By Lindsay Beyerstein, Media Consortium Blogger
A clique of anti-choice Democrats in Congress joined forces with Republicans to write abortion access out of the House's health care reform bill last Saturday. Rep. Bart Stupak (D-MI) wants to force women to choose between affordable health insurance and abortion coverage, even if they pay for abortion coverage with their own money.
Pro-choice Democrats and women's health activists are up in arms over the eleventh hour deal. Ellie Smeal of Ms. Magazine denounces the Stupak amendment as a betrayal of women:
Millions of poor and middle-class women would be denied abortion coverage and millions more would lose the coverage they already have, since 85 percent of private plans now cover abortion. Far from being abortion-neutral, the Stupak amendment is a giant step backward for women. It's unacceptable. In the compromise to get the bill passed, women and their health-care rights were thrown under the bus.
Jacobson calls the Stupak language a "monumental setback." If an insurance plan accepts customers who take government subsidies, then nobody on that plan could have abortion coverage--not even those who were paying their whole premium out of pocket. In effect, the Stupak amendment would be "a total ban on public and private money for abortion coverage," Jacobson said.
In TAPPED, Michelle Goldberg accuses the Democrats of "leaving women behind" in their rush to pass health care reform at any cost. Goldberg warns that if the amendment becomes law, Democrats will have handed the anti-abortion lobby its biggest victory since the 2003 Partial Birth Abortion Act.
In the Nation, Eyal Press argues that the Stupak amendment would be an especially cruel blow to poor women:
If this highly regressive amendment makes its way into the legislation that Barack Obama eventually signs, millions of less affluent women who obtain access to affordable health insurance will thus join the ranks of low-income women on Medicaid, most of whom live in states that don't cover abortion procedures. The two-tiered system that dictates who in America has "choice" (more privileged women do, less affluent women do not) will be further entrenched.

» **INFORMATION PROVIDED**:
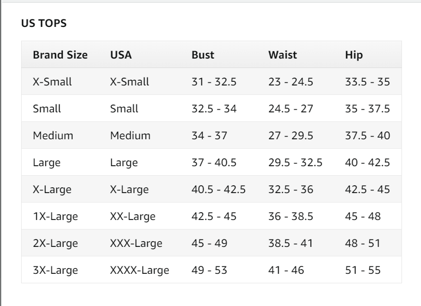Select the XXX-Large USA size cell
This screenshot has width=421, height=306.
click(x=136, y=243)
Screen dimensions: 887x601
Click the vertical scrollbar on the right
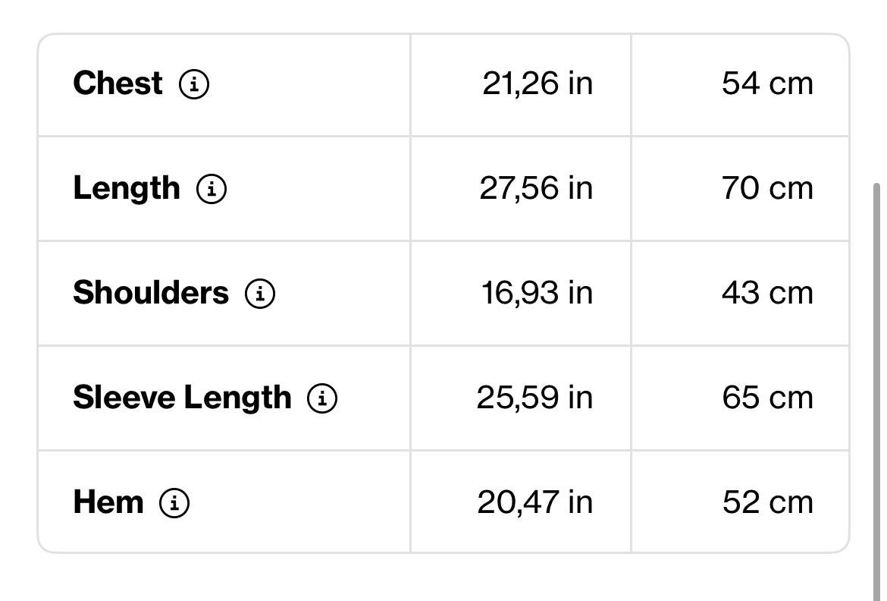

» **INSTRUCTIONS**:
A: Translate this sentence from the blog post on the Stupak amendment into Spanish: "Pro-choice Democrats and women's health activists are up in arms over the eleventh hour deal."
B: Rewrite everything in the blog post on the Stupak amendment from "In the Nation, Eyal" down to "be further entrenched.", putting "low-cost health coverage" in place of "affordable health insurance".

» **ANSWERS TO THE EXERCISE**:
A: Los demócratas a favor del derecho a decidir y los activistas por la salud de las mujeres están indignados por el acuerdo de última hora.

B:
In the Nation, Eyal Press argues that the Stupak amendment would be an especially cruel blow to poor women:
If this highly regressive amendment makes its way into the legislation that Barack Obama eventually signs, millions of less affluent women who obtain access to low-cost health coverage will thus join the ranks of low-income women on Medicaid, most of whom live in states that don't cover abortion procedures. The two-tiered system that dictates who in America has "choice" (more privileged women do, less affluent women do not) will be further entrenched.